4Gまでの移動通信システムの進化は情報通信産業を一大産業にまで押し上げて「ワイヤレスの産業化」を実現した。続く超高速・超低遅延・多数同時接続という特長を持つ5Gでは、移動通信システムが今度は製造業をはじめとする各産業や分野に広く実装され、デジタルトランスフォーメーションを支える基盤となる「産業のワイヤレス化」を実現する上で、不可欠なものになる。
産業界における5Gへの認識は、総務省「デジタルデータの経済的価値の計測と活用の現状に関する調査研究」(20年)によると、関心がある企業は60%を上回り、全業種で50%を超えている。とりわけ製造業は高く、関心があって取り組みを開始している企業が32%、開始はこれからだが関心がある企業が42%に上っている。ただし大企業と中小企業の関心度の高さには差があり、中小企業では関心がある企業が半分程度にとどまっている。
関心が高い順は、超高速→超低遅延→多数同時接続。5Gの活用シーンについては、製造業では屋内の生産・製造現場が58%と最も高く、屋外が39%、物流が23%、保守・メンテナンスが26%と他の産業に比べて高い数値を示した。一方でサービス開発が他の産業よりも下回った。
実際に5Gによって製造業とその現場はどう変わるのか? 製造業は労働力不足と労働生産性の向上という課題があり、現在はIoTやAIを使った設備や人の稼働監視や見える化を通じた生産性向上への取り組みが進んでいる。5Gではその取り組みがより高度化し、進化していく。

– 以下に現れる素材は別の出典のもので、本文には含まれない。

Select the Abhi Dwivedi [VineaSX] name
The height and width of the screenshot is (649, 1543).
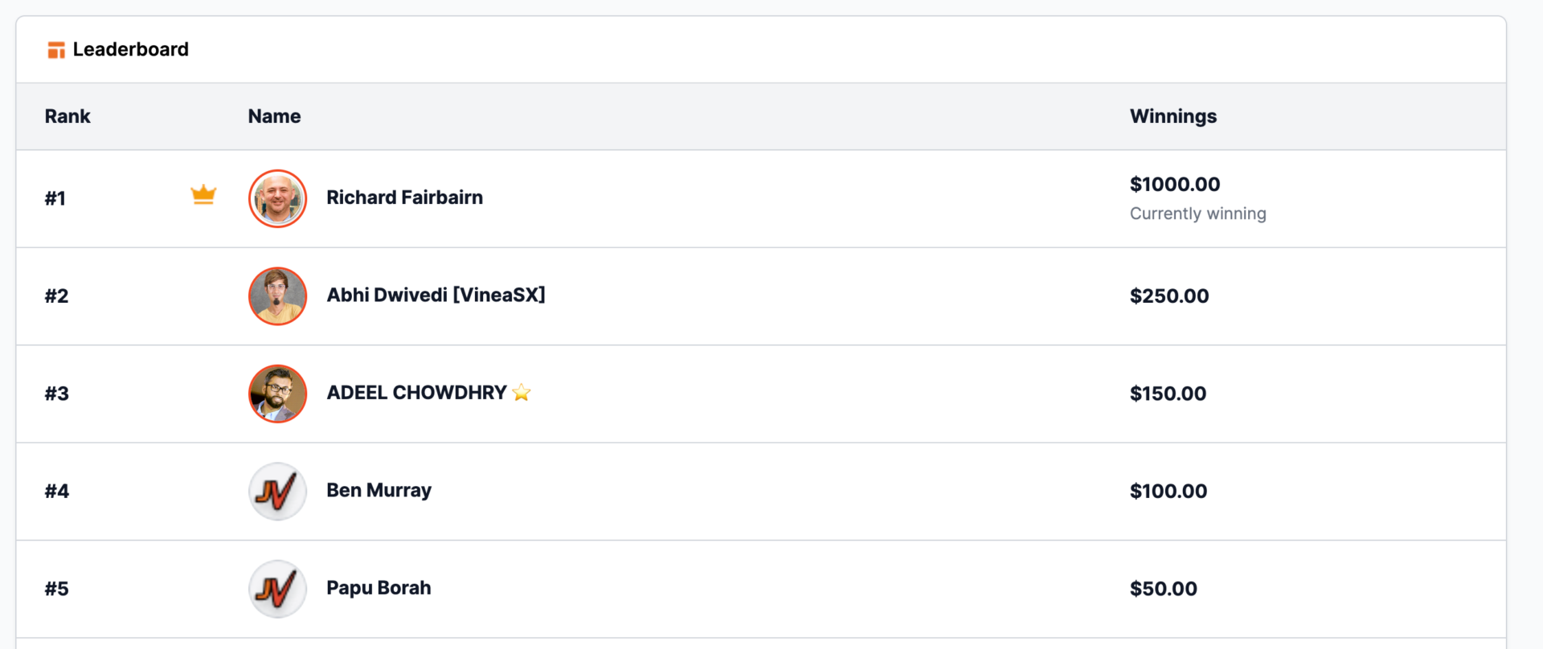pyautogui.click(x=436, y=295)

例えば見える化では、カメラ映像を使ったモニタリングが進み、IoTで収集する数値データに映像情報が加わることでより詳細なデータ活用が可能になる。4Kや8Kの高精細映像でのモニタリング力向上、超低遅延でフィードバック精度の向上なども期待される。
人の作業支援では、PCやタブレット、VR/AR技術等を活用して、5Gを介した作業支援を行い生産性の向上が図れる。具体的にはARゴーグルを使いながら補完情報を用いて作業を円滑に行ったり、遠隔での指導やコミュニケーション等にも応用したりすることができる。

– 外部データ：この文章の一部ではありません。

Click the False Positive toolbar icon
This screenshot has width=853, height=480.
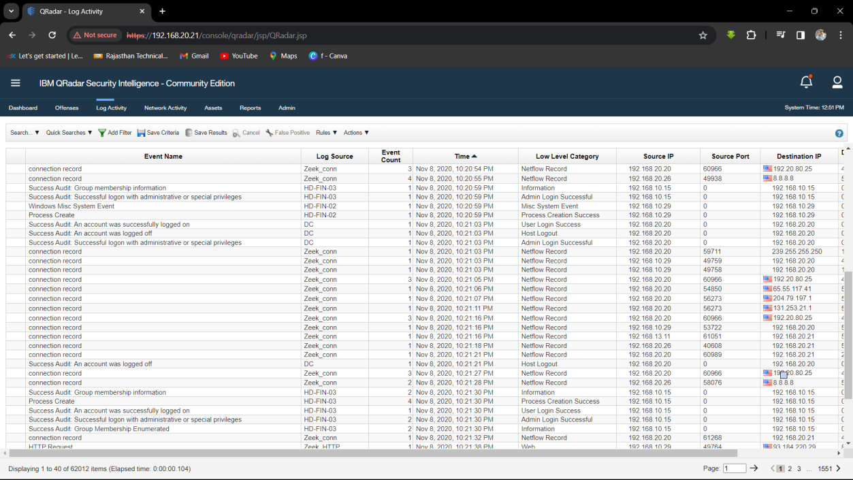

設備の自動化においても、FAやPA技術に5Gを加えてワイヤレス化することで生産ラインからの大量のデータ収集や、生産設備のリアルタイムでの遠隔制御など高度化を実現できる。Wi-Fiのような従来の無線技術では精度や遅延等で使えなかったところにも5Gを使い、FA・PAの進化が可能になる。
5Gで工場のワイヤレス化がレベルアップすることによって、多くの設備を映像でリアルタイムモニタリングしてメンテナンス性が向上し、設備の設置と配置の自由度が増してスペースを有効利用できるようになる。また熟練工の知見・ノウハウの情報収集と蓄積、そのフィードバックが従来よりも容易になり、技術承継の問題解決も期待されている。